TASK TO CARRY OUT
Repeat every line of the following material exactly.

RECORDS FOR THIS TASK

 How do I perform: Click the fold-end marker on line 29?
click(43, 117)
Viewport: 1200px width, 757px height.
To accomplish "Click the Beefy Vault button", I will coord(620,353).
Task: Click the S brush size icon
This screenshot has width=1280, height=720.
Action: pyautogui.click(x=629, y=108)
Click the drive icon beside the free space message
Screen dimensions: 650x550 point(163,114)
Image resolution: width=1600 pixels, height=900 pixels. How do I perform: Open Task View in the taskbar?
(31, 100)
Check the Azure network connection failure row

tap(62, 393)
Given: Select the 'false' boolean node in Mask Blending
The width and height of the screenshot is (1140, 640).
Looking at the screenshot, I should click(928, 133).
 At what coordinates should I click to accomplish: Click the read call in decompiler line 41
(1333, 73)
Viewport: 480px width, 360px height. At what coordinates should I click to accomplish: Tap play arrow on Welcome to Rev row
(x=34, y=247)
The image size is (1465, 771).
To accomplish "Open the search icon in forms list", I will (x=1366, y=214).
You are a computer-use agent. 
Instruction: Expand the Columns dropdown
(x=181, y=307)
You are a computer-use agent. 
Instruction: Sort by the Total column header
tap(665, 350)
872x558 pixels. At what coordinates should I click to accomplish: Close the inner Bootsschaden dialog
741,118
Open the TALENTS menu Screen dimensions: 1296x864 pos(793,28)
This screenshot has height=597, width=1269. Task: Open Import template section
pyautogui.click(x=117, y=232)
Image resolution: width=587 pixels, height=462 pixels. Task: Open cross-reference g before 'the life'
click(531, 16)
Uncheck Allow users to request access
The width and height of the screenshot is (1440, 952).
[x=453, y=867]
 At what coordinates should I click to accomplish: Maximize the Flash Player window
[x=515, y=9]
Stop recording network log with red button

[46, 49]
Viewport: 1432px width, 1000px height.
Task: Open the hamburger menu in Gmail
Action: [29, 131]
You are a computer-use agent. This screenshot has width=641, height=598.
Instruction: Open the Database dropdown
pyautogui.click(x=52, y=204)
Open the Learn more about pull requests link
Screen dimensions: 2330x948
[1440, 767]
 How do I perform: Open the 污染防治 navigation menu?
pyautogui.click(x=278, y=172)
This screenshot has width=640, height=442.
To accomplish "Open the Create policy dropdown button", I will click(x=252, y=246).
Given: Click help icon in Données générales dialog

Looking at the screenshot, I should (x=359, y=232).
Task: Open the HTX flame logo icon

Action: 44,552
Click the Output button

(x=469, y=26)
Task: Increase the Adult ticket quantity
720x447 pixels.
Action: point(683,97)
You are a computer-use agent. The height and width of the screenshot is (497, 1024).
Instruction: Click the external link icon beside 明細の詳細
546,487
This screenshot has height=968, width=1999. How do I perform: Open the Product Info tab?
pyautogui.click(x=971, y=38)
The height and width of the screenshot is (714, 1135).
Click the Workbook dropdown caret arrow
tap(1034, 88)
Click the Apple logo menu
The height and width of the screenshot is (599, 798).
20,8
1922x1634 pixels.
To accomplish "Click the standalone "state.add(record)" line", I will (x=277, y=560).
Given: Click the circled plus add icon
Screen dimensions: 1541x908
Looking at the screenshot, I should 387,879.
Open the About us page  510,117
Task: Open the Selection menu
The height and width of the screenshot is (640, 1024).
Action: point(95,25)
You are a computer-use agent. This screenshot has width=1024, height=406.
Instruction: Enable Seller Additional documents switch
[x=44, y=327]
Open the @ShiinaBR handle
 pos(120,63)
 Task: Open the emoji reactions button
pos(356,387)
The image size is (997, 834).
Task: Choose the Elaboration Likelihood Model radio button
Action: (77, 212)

RESULT OF THE EXERCISE
 How do I perform: Click the fold-end marker on line 29?
click(43, 117)
Viewport: 1200px width, 757px height.
To accomplish "Click the Beefy Vault button", I will coord(620,353).
Task: Click the S brush size icon
This screenshot has width=1280, height=720.
Action: pyautogui.click(x=629, y=108)
Click the drive icon beside the free space message
Screen dimensions: 650x550 point(163,114)
Image resolution: width=1600 pixels, height=900 pixels. How do I perform: Open Task View in the taskbar?
(31, 100)
Check the Azure network connection failure row

tap(62, 393)
Given: Select the 'false' boolean node in Mask Blending
The width and height of the screenshot is (1140, 640).
Looking at the screenshot, I should click(928, 133).
 At what coordinates should I click to accomplish: Click the read call in decompiler line 41
(1333, 73)
Viewport: 480px width, 360px height. At what coordinates should I click to accomplish: Tap play arrow on Welcome to Rev row
(x=34, y=247)
The image size is (1465, 771).
To accomplish "Open the search icon in forms list", I will (x=1366, y=214).
You are a computer-use agent. 
Instruction: Expand the Columns dropdown
(x=181, y=307)
You are a computer-use agent. 
Instruction: Sort by the Total column header
tap(665, 350)
872x558 pixels. At what coordinates should I click to accomplish: Close the inner Bootsschaden dialog
741,118
Open the TALENTS menu Screen dimensions: 1296x864 pos(793,28)
This screenshot has height=597, width=1269. Task: Open Import template section
pyautogui.click(x=117, y=232)
Image resolution: width=587 pixels, height=462 pixels. Task: Open cross-reference g before 'the life'
click(531, 16)
Uncheck Allow users to request access
The width and height of the screenshot is (1440, 952).
[x=453, y=867]
 At what coordinates should I click to accomplish: Maximize the Flash Player window
[x=515, y=9]
Stop recording network log with red button

[46, 49]
Viewport: 1432px width, 1000px height.
Task: Open the hamburger menu in Gmail
Action: [29, 131]
You are a computer-use agent. This screenshot has width=641, height=598.
Instruction: Open the Database dropdown
pyautogui.click(x=52, y=204)
Open the Learn more about pull requests link
Screen dimensions: 2330x948
[1440, 767]
 How do I perform: Open the 污染防治 navigation menu?
pyautogui.click(x=278, y=172)
This screenshot has width=640, height=442.
To accomplish "Open the Create policy dropdown button", I will click(x=252, y=246).
Given: Click help icon in Données générales dialog

Looking at the screenshot, I should (x=359, y=232).
Task: Open the HTX flame logo icon

Action: 44,552
Click the Output button

(x=469, y=26)
Task: Increase the Adult ticket quantity
720x447 pixels.
Action: point(683,97)
You are a computer-use agent. The height and width of the screenshot is (497, 1024).
Instruction: Click the external link icon beside 明細の詳細
546,487
This screenshot has height=968, width=1999. How do I perform: Open the Product Info tab?
pyautogui.click(x=971, y=38)
The height and width of the screenshot is (714, 1135).
Click the Workbook dropdown caret arrow
tap(1034, 88)
Click the Apple logo menu
The height and width of the screenshot is (599, 798).
20,8
1922x1634 pixels.
To accomplish "Click the standalone "state.add(record)" line", I will (x=277, y=560).
Given: Click the circled plus add icon
Screen dimensions: 1541x908
Looking at the screenshot, I should 387,879.
Open the About us page  510,117
Task: Open the Selection menu
The height and width of the screenshot is (640, 1024).
Action: point(95,25)
You are a computer-use agent. This screenshot has width=1024, height=406.
Instruction: Enable Seller Additional documents switch
[x=44, y=327]
Open the @ShiinaBR handle
 pos(120,63)
 Task: Open the emoji reactions button
pos(356,387)
The image size is (997, 834).
Task: Choose the Elaboration Likelihood Model radio button
Action: (77, 212)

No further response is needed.